_INSTRUCTIONS FOR THE TASK_
Output these lines as a Markdown table with two columns, Row and Line, where Row holds a running number and Line holds the line itself. Leave out any blank lines.
[Start of WORKING DATA]
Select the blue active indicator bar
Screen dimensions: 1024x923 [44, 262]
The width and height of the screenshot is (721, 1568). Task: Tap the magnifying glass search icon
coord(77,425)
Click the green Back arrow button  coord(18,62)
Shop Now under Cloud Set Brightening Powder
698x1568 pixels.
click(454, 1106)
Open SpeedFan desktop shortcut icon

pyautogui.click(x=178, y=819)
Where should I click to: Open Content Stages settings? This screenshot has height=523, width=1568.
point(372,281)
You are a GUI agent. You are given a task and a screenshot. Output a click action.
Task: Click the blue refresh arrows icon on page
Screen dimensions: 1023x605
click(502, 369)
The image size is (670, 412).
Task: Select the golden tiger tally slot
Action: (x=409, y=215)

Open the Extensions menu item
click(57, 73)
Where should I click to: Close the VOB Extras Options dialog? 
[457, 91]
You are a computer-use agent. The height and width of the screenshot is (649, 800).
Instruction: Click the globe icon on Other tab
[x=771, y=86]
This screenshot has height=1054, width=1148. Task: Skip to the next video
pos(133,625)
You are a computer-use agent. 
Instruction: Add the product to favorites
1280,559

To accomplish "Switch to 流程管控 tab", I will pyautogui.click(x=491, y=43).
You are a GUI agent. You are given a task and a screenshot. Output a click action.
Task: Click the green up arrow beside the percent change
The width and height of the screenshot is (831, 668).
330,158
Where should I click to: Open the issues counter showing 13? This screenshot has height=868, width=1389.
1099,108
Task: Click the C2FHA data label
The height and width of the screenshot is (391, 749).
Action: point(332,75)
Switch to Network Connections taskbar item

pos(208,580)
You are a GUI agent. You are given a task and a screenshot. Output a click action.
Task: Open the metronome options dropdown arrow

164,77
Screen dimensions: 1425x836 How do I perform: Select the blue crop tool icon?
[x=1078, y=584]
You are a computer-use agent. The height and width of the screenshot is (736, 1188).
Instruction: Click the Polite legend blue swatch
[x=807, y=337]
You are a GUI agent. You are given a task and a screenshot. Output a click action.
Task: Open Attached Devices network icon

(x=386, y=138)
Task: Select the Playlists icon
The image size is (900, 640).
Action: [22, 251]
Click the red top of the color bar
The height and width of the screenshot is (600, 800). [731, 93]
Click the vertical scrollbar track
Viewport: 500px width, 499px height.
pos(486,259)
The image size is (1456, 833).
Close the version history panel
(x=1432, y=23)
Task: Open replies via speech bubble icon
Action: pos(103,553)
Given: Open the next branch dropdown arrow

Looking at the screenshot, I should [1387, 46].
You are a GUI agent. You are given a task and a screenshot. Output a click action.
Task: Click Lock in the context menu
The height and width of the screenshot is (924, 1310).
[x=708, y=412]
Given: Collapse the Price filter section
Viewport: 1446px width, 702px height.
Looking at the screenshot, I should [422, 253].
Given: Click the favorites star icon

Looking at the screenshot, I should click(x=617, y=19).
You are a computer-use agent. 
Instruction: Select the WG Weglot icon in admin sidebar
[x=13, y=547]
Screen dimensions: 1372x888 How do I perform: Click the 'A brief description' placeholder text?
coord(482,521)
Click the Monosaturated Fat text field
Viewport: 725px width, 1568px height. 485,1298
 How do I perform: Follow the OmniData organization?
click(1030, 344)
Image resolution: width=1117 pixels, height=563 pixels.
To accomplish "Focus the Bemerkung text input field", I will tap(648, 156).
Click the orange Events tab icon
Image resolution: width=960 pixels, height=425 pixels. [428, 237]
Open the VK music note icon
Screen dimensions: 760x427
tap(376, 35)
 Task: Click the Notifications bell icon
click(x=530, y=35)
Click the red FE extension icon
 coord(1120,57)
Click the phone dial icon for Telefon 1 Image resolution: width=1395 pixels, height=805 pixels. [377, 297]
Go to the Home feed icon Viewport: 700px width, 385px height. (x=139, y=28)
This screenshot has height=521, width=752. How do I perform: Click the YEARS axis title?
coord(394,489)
[End of WORKING DATA]
_EXERCISE RESPONSE_
| Row | Line |
|---|---|
| 1 | Select the blue active indicator bar |
| 2 | Screen dimensions: 1024x923 [44, 262] |
| 3 | The width and height of the screenshot is (721, 1568). Task: Tap the magnifying glass search icon |
| 4 | coord(77,425) |
| 5 | Click the green Back arrow button  coord(18,62) |
| 6 | Shop Now under Cloud Set Brightening Powder |
| 7 | 698x1568 pixels. |
| 8 | click(454, 1106) |
| 9 | Open SpeedFan desktop shortcut icon |
| 10 | pyautogui.click(x=178, y=819) |
| 11 | Where should I click to: Open Content Stages settings? This screenshot has height=523, width=1568. |
| 12 | point(372,281) |
| 13 | You are a GUI agent. You are given a task and a screenshot. Output a click action. |
| 14 | Task: Click the blue refresh arrows icon on page |
| 15 | Screen dimensions: 1023x605 |
| 16 | click(502, 369) |
| 17 | The image size is (670, 412). |
| 18 | Task: Select the golden tiger tally slot |
| 19 | Action: (x=409, y=215) |
| 20 | Open the Extensions menu item |
| 21 | click(57, 73) |
| 22 | Where should I click to: Close the VOB Extras Options dialog?  |
| 23 | [457, 91] |
| 24 | You are a computer-use agent. The height and width of the screenshot is (649, 800). |
| 25 | Instruction: Click the globe icon on Other tab |
| 26 | [x=771, y=86] |
| 27 | This screenshot has height=1054, width=1148. Task: Skip to the next video |
| 28 | pos(133,625) |
| 29 | You are a computer-use agent.  |
| 30 | Instruction: Add the product to favorites |
| 31 | 1280,559 |
| 32 | To accomplish "Switch to 流程管控 tab", I will pyautogui.click(x=491, y=43). |
| 33 | You are a GUI agent. You are given a task and a screenshot. Output a click action. |
| 34 | Task: Click the green up arrow beside the percent change |
| 35 | The width and height of the screenshot is (831, 668). |
| 36 | 330,158 |
| 37 | Where should I click to: Open the issues counter showing 13? This screenshot has height=868, width=1389. |
| 38 | 1099,108 |
| 39 | Task: Click the C2FHA data label |
| 40 | The height and width of the screenshot is (391, 749). |
| 41 | Action: point(332,75) |
| 42 | Switch to Network Connections taskbar item |
| 43 | pos(208,580) |
| 44 | You are a GUI agent. You are given a task and a screenshot. Output a click action. |
| 45 | Task: Open the metronome options dropdown arrow |
| 46 | 164,77 |
| 47 | Screen dimensions: 1425x836 How do I perform: Select the blue crop tool icon? |
| 48 | [x=1078, y=584] |
| 49 | You are a computer-use agent. The height and width of the screenshot is (736, 1188). |
| 50 | Instruction: Click the Polite legend blue swatch |
| 51 | [x=807, y=337] |
| 52 | You are a GUI agent. You are given a task and a screenshot. Output a click action. |
| 53 | Task: Open Attached Devices network icon |
| 54 | (x=386, y=138) |
| 55 | Task: Select the Playlists icon |
| 56 | The image size is (900, 640). |
| 57 | Action: [22, 251] |
| 58 | Click the red top of the color bar |
| 59 | The height and width of the screenshot is (600, 800). [731, 93] |
| 60 | Click the vertical scrollbar track |
| 61 | Viewport: 500px width, 499px height. |
| 62 | pos(486,259) |
| 63 | The image size is (1456, 833). |
| 64 | Close the version history panel |
| 65 | (x=1432, y=23) |
| 66 | Task: Open replies via speech bubble icon |
| 67 | Action: pos(103,553) |
| 68 | Given: Open the next branch dropdown arrow |
| 69 | Looking at the screenshot, I should [1387, 46]. |
| 70 | You are a GUI agent. You are given a task and a screenshot. Output a click action. |
| 71 | Task: Click Lock in the context menu |
| 72 | The height and width of the screenshot is (924, 1310). |
| 73 | [x=708, y=412] |
| 74 | Given: Collapse the Price filter section |
| 75 | Viewport: 1446px width, 702px height. |
| 76 | Looking at the screenshot, I should [422, 253]. |
| 77 | Given: Click the favorites star icon |
| 78 | Looking at the screenshot, I should click(x=617, y=19). |
| 79 | You are a computer-use agent.  |
| 80 | Instruction: Select the WG Weglot icon in admin sidebar |
| 81 | [x=13, y=547] |
| 82 | Screen dimensions: 1372x888 How do I perform: Click the 'A brief description' placeholder text? |
| 83 | coord(482,521) |
| 84 | Click the Monosaturated Fat text field |
| 85 | Viewport: 725px width, 1568px height. 485,1298 |
| 86 |  How do I perform: Follow the OmniData organization? |
| 87 | click(1030, 344) |
| 88 | Image resolution: width=1117 pixels, height=563 pixels. |
| 89 | To accomplish "Focus the Bemerkung text input field", I will tap(648, 156). |
| 90 | Click the orange Events tab icon |
| 91 | Image resolution: width=960 pixels, height=425 pixels. [428, 237] |
| 92 | Open the VK music note icon |
| 93 | Screen dimensions: 760x427 |
| 94 | tap(376, 35) |
| 95 |  Task: Click the Notifications bell icon |
| 96 | click(x=530, y=35) |
| 97 | Click the red FE extension icon |
| 98 |  coord(1120,57) |
| 99 | Click the phone dial icon for Telefon 1 Image resolution: width=1395 pixels, height=805 pixels. [377, 297] |
| 100 | Go to the Home feed icon Viewport: 700px width, 385px height. (x=139, y=28) |
| 101 | This screenshot has height=521, width=752. How do I perform: Click the YEARS axis title? |
| 102 | coord(394,489) |